“Yes, it was,” returned Mrs. Dolbear, “if only to hear sense. You must be large-minded, or else you’re lost, and instead of quarrelling with everybody who thinks you’ve done wrong, which will take you all your time, Medora, better be sensible and sing small and tread on nobody’s corns more than you can help. We’ve forgiven you for your dear mother’s sake, and when you’re married to Mr. Kellock, you will be welcome here and treated without any thought of the past. And so will he; and if that isn’t Christianity made alive, I should like to know what is.”

Mrs. Dolbear was so pleased with her own charity that neither Medora nor Jordan had the heart to argue about it. Indeed argument would have been wasted on Mary’s intelligence. She made Medora nurse the new baby again, and consideration of the infant occupied her.

“After your mother she has been called,” said Mrs. Dolbear, “and her name’s the brightest thing about her so far. She’s healthy and seems to have a live and let live sort of nature.”

“She’s got lovely blue eyes,” said Medora.

“They’ll fade, however,” explained her aunt. “Most of my children have blue eyes to start with, but it ain’t a fast colour and can’t stand the light. If you look at my husband’s eyes, you’ll see they be a very pale, washed-out blue; and the children mostly take after him.”

Lydia, her daughter and Mr. Kellock presently went for a walk before supper. As a treat, Billy, Milly, Clara and Jenny Dolbear accompanied them, and Tom himself started with the party. But he disappeared at the “Man and Gun,” and they proceeded alone to the churchyard, that Lydia might put some flowers on a new-made grave.

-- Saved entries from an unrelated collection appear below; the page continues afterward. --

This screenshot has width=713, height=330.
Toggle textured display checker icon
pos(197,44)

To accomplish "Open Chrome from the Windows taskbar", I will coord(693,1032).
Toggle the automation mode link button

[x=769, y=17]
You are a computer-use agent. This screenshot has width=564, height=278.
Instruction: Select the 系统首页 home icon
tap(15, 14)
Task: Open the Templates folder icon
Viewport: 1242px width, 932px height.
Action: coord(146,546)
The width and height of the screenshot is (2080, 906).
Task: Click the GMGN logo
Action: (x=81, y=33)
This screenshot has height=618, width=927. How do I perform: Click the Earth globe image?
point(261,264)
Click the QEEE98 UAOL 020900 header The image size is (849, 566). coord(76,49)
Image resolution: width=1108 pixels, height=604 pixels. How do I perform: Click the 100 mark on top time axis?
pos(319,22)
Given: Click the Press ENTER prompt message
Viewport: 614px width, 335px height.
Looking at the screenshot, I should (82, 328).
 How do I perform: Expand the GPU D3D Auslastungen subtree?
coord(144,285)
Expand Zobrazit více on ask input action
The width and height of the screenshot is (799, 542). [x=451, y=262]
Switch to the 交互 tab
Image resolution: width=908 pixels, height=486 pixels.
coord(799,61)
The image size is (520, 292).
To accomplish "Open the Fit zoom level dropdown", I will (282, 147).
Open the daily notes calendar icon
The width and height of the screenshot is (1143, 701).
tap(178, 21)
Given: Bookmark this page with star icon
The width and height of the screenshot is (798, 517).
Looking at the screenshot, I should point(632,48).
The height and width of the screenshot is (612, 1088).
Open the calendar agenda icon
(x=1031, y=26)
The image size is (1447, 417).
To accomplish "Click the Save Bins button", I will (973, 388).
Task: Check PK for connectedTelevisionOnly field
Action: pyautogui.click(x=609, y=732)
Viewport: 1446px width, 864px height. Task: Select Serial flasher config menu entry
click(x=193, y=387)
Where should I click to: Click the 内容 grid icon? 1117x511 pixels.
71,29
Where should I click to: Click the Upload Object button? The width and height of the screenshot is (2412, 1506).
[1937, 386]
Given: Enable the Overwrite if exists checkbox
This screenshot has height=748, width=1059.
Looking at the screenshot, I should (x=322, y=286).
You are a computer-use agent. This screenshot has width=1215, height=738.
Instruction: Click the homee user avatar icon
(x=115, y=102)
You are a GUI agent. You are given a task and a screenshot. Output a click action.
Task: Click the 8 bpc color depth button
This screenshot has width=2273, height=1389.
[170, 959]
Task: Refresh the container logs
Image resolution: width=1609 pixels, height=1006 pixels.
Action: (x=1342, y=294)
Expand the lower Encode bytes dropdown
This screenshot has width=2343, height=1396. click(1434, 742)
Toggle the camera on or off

The evening light brought out detail in the great grey tower above them. Seed of fern had found the ledges and run little lines of dim green along them. Over the battlements a white image of a cock hung for weather-vane. The churchyard extended so that the evening sun flung the shadows of the gravestones upon neighbour mounds, and Mrs. Trivett pointed this out.

“All his life long Noah Peeke darkened his daughter’s life,” she said, “and now you see his slate flings a shadow on her grave, poor woman.”

She put her nosegay on the raw-grass-clods built up over the sleeping place of Miss Peeke, and removed some dead flowers. Then they climbed the hill and extended their ramble with the children running on before.

“My friend, Nancy Peeke, was father-ridden,” explained Lydia. “She sacrificed herself to her widowed father, and though a good few offered for her, she never left him. He reigned over her like a proper tyrant, but he never saw what he was doing and wasn’t grateful to the day she closed her eyes. By that time it was too late to do much herself; and he ruled from the grave you may say, because up to her last illness, what her father would have done was always the ruling passion in her. It worked unconsciously; but it worked. He ruined her life so far as we can say it. However, she’s at peace now. Death’s only a King of Terrors to the living. He can’t fright her no more—nor her father can’t neither.”